Après le 29 mai, rien n’a changé dans une gauche qui se résume à une division entre Fabius et Hollande, deux tendances du Parti Socialiste qui favorisent la sauvegarde des rapports sociaux actuels. Par rapport à l’immigration, gauche ou droite défendent la même chose : une Europe fermée à toute immigration. Ce n’est pas au travers de luttes de chefs - Fabius, Hollande ou autre - que l’on pourra sortir de l’impasse.

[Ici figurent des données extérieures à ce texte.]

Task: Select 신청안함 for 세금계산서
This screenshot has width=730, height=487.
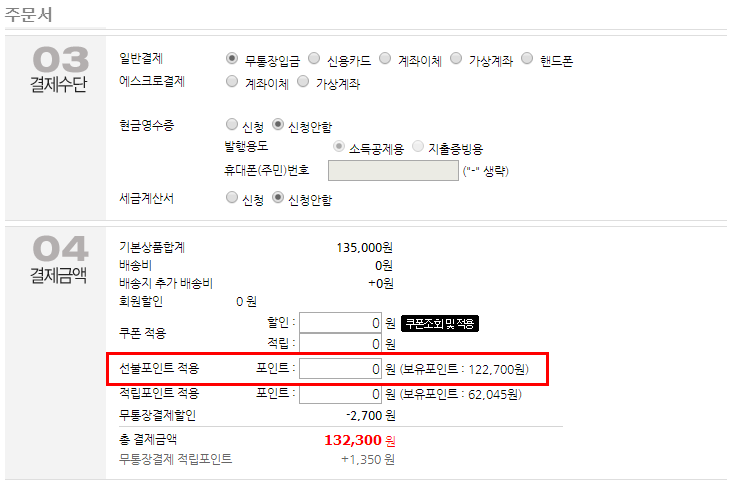Action: pyautogui.click(x=279, y=198)
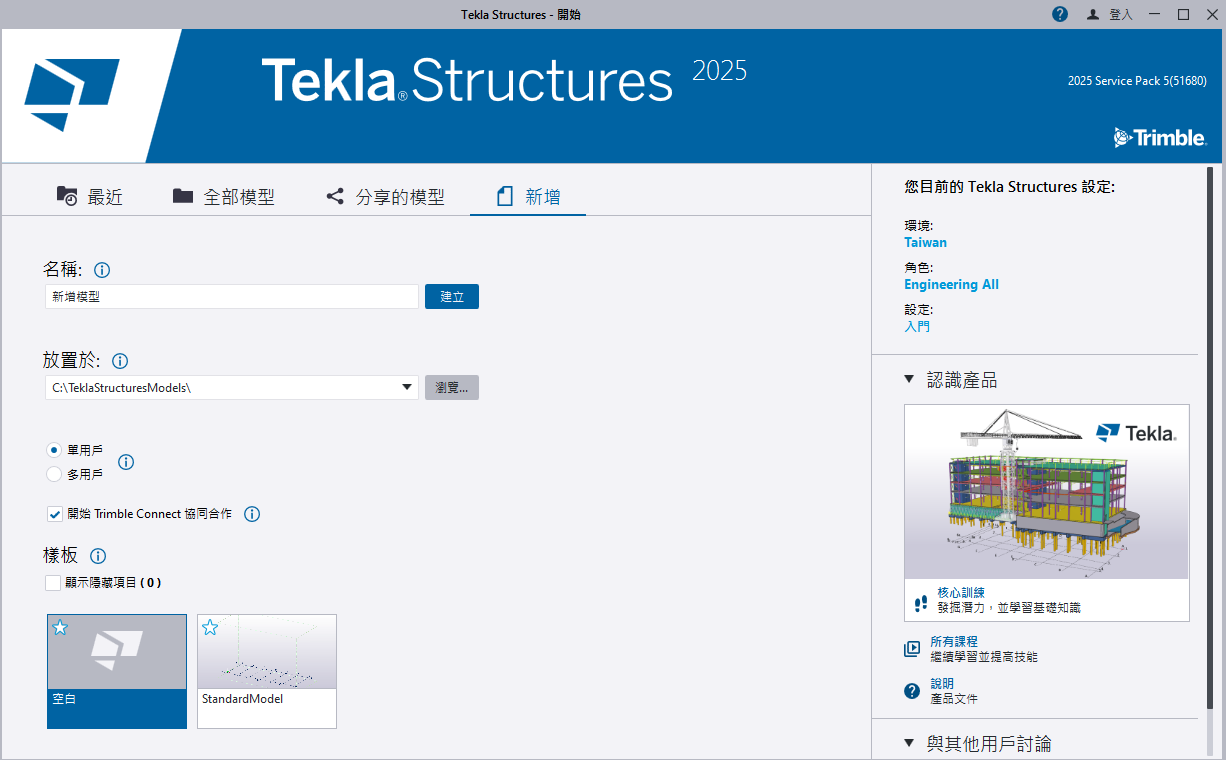The image size is (1226, 760).
Task: Click the info icon beside 放置於
Action: pyautogui.click(x=120, y=361)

C’est dans les luttes sociales, sur le terrain des sans-papierEs par exemple, que la lutte collective continue de prouver toute sa justesse, que ce soit à Paris, à Tours ou à Lille. C’est dans la lutte contre les OGM (même si l’Etat a refusé la comparution collective des faucheurs volontaires), ou encore contre le travail obligatoire des RMIstes, que la désobéissance doit frayer son chemin.

La forte mobilisation du Non montre à quel point le mouvement social n’a à ce jour aucune perspective. Que ce soit sur le court terme ou le long terme, il ne propose aucune ébauche de projet de société et maintient continuellement une posture défensive vouée à l’échec. C’est sans doute le coeur du problème. En tant qu’anarchistes, il est vital de nous battre pour qu’à terme le mouvement social soit suffisamment porteur d’espoir et d’alternatives concrètes.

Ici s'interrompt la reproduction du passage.